In our study site, the LDMC was not correlated with any variable investigated, suggesting that the variations in fresh and dry weight were able to modulate the variability of this trait.

The SLA instead did show to be related with some environmental drivers, in this case those related to the trophic level of the system. This is in accordance with the hypothesis of Fu et al. (2014a), who did not find SLA to vary with water depth and proposed that nutrients could be more determining for aquatic plants. Considering the SLA an acquisitive trait, we can expect that a healthy plant can afford to have a higher SLA and keep a higher growth rate (Poorter et al., 2009). The negative relationship observed between SLA and variables related to the trophic level of the system (conductivity and sediment OMC) suggests that the plant is probably facing a stressful condition and is switching to a more conservative strategy. This relationship was only a trend for whole leaf and blade SLA, but it was clear for the petiole SLA. A high trophic level acts as fertilizer and promotes plant growth (Lehmann et al., 1997; Bornette & Puijalon, 2011), which in our case was confirmed by the increase in the blade SLA with increasing sediment TP or in the higher pigments content at higher conductivity values. Henriot et al. (2019) also found positive relationships between sediment phosphorus and growth and reproduction traits in N. lutea. But this situation can also trigger processes with negative impacts for plant growth: a high productivity in the system induces high respiration rates from the bacterial community, resulting in anoxia and consequent possible accumulation of toxic compounds (Muri & Wakeham, 2006; Wu et al., 2013; Henriot et al., 2019).

Conclusion

A very limited number of trait studies have focused their attention on petioles so far, especially for macrophytes, and international protocols for traits collection do not pay enough attention to aquatic plant’s morphological peculiarities in defining, for example, whether petioles should be included or omitted in the trait analyses.
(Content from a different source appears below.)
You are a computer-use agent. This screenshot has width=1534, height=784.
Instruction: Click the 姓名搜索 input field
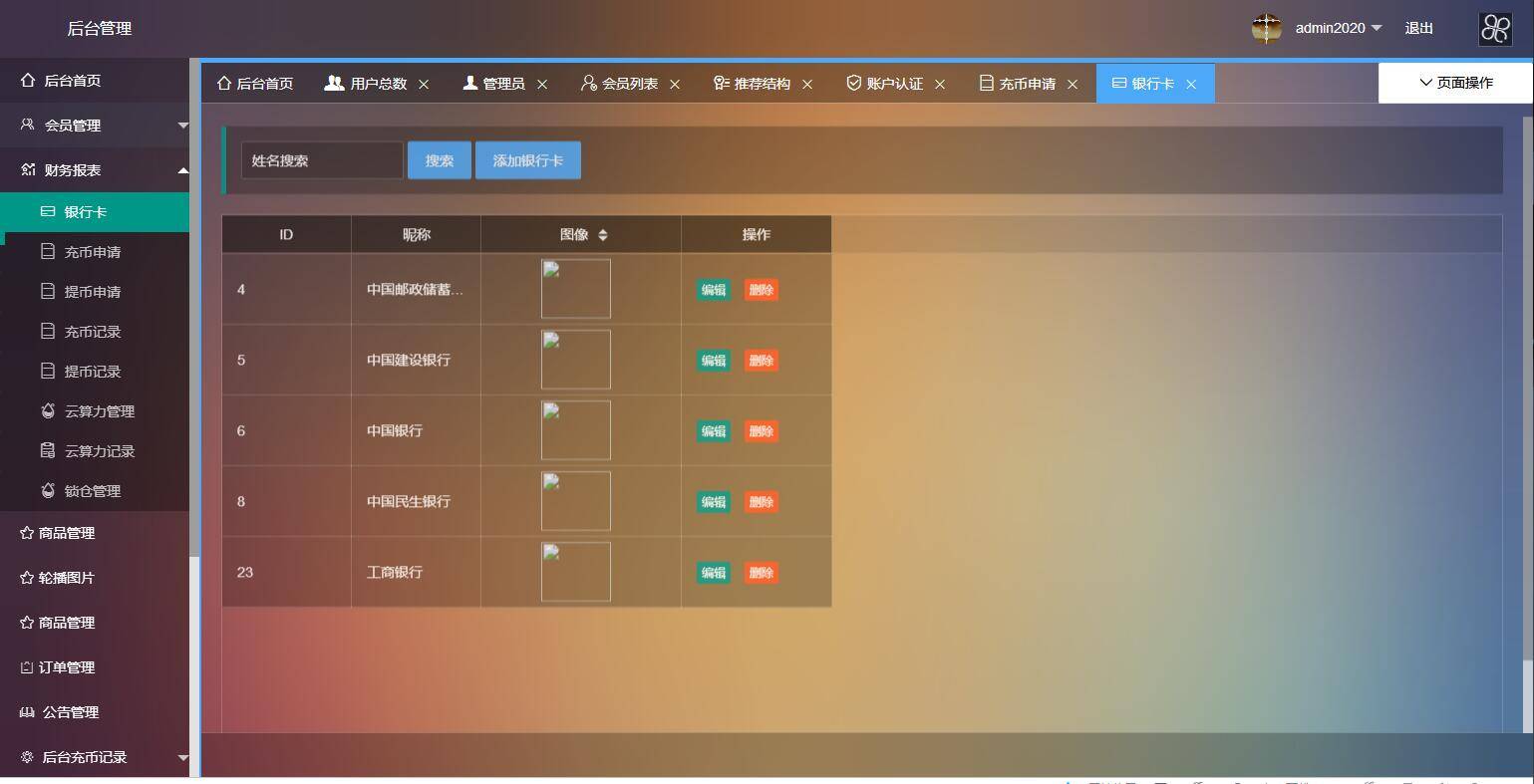(x=321, y=160)
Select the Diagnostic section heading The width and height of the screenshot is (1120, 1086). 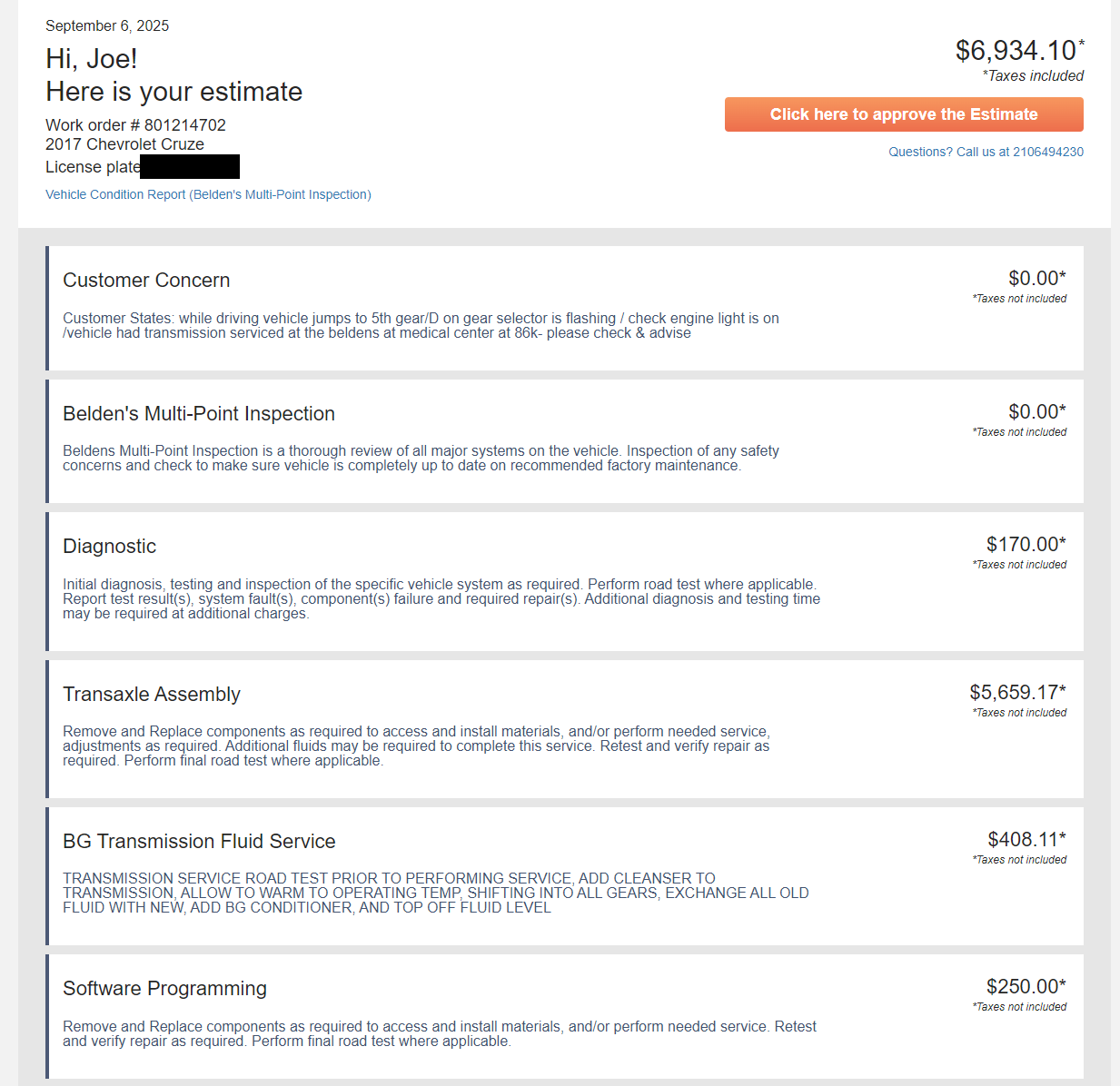109,547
Our results report that omitting information on petioles in nympheids would lead to a very partial understanding of plant responses to local environmental conditions. Petioles not only have a support and transport function but represent “functional-morphological hot-spots” capable of contributing significantly to the performance of individuals. The present results suggest the need to deepen the functional roles of petioles opening new research lines to better capture the biotic–abiotic interactions and dynamics in freshwaters. At the same time, rather than to find general laws of traits variation in the environmental space, with this study we also aimed to highlight that there are processes happening even within the lake scale (few hundred meters) that can influence the plant performance in multiple ways. Our dataset was limited in the number of samples, so a future integration with a higher number of observations in different sites will allow to deepen the trends observed in traits variation in this study for N. lutea.